- [The problem]
Among the records below, find each line bearing the word "element" and copy it.

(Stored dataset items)

'''

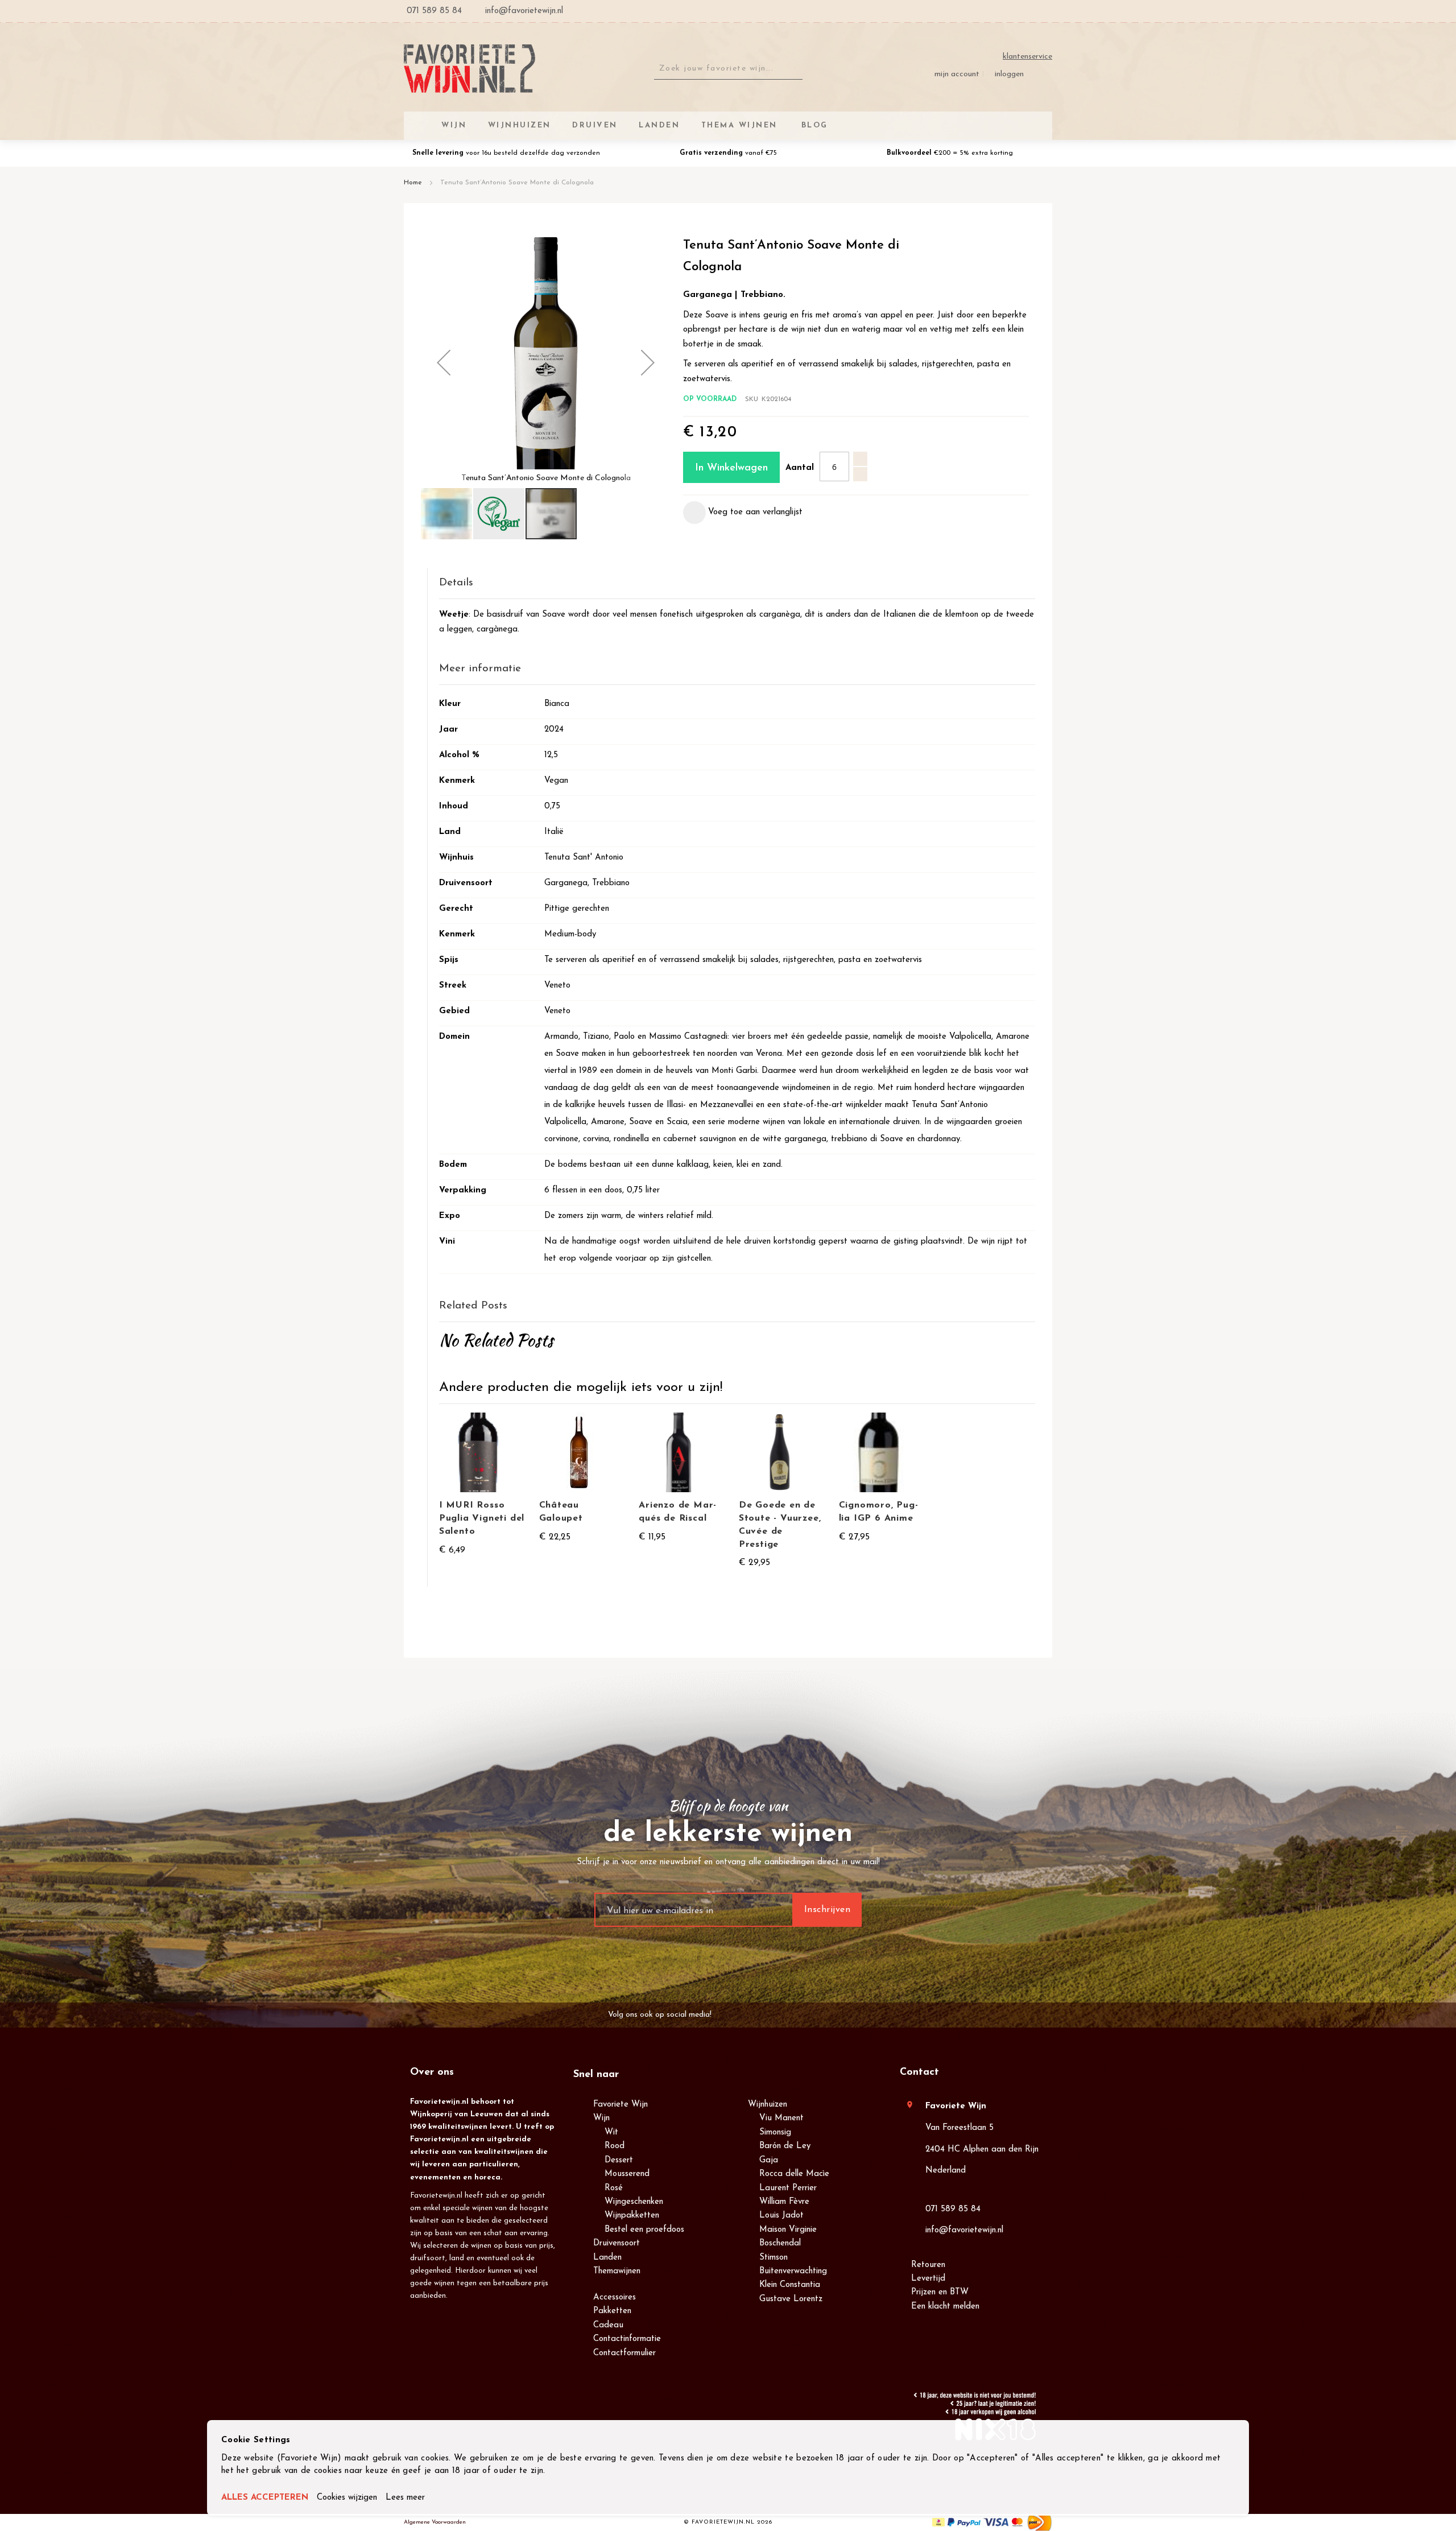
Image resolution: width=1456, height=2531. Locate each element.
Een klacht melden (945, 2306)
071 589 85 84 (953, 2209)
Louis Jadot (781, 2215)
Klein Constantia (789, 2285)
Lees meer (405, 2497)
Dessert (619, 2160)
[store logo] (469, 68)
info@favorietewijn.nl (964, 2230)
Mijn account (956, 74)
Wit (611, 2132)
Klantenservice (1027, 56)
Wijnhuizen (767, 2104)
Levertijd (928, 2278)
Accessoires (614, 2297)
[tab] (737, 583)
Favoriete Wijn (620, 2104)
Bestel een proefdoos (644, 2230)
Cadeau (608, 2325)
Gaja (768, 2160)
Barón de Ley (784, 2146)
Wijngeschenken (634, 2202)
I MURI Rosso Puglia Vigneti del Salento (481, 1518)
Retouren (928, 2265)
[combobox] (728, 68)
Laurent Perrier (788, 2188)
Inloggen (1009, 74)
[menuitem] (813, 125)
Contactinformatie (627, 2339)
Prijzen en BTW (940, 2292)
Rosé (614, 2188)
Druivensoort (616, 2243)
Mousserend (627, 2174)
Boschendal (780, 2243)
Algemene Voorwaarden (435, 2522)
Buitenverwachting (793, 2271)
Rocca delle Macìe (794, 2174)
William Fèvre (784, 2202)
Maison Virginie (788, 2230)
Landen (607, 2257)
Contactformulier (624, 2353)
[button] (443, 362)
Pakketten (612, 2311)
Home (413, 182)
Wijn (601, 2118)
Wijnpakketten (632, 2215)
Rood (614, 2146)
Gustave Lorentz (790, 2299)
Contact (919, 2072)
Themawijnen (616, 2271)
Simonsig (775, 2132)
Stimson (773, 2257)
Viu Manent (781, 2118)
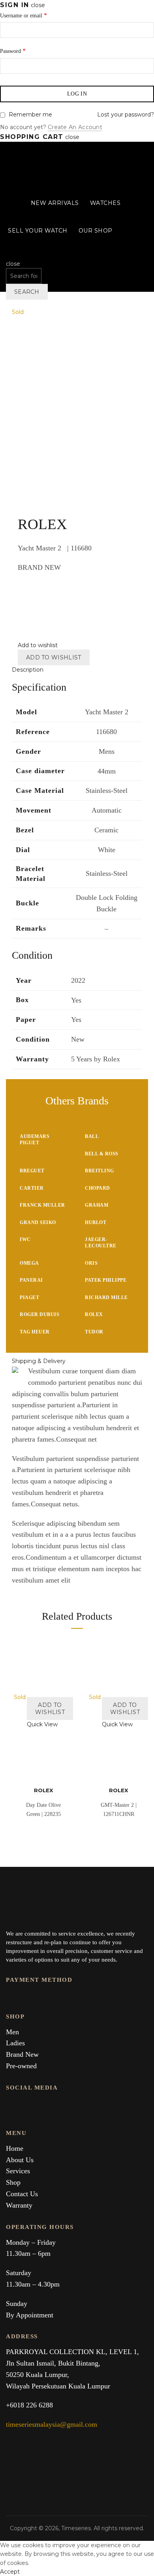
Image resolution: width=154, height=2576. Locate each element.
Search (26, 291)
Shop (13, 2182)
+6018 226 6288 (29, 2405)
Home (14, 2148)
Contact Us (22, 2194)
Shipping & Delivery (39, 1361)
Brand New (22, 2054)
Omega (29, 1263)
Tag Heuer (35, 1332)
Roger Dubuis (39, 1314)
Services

'''

- [Written solution]
Image resolution: width=1456, height=2531. Locate each element.
Image resolution: width=154, height=2576. Locate each element.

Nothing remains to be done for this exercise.